**Data for the task**
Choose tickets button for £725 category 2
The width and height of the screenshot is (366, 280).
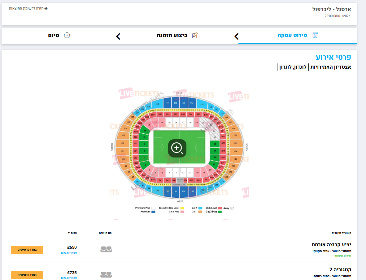click(x=27, y=275)
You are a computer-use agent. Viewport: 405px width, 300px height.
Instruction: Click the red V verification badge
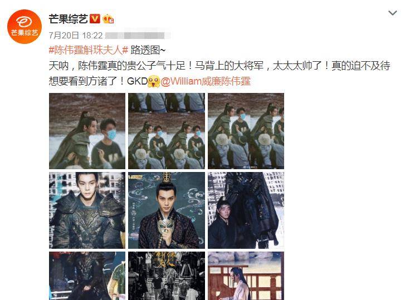coord(95,18)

**Instructions to follow**
Transcribe all the records above word for word, without their images.

**Solution to this task**
Choose tickets button for £725 category 2
The width and height of the screenshot is (366, 280).
click(x=27, y=275)
You are a computer-use agent. Viewport: 405px width, 300px height.
Instruction: Click the red V verification badge
coord(95,18)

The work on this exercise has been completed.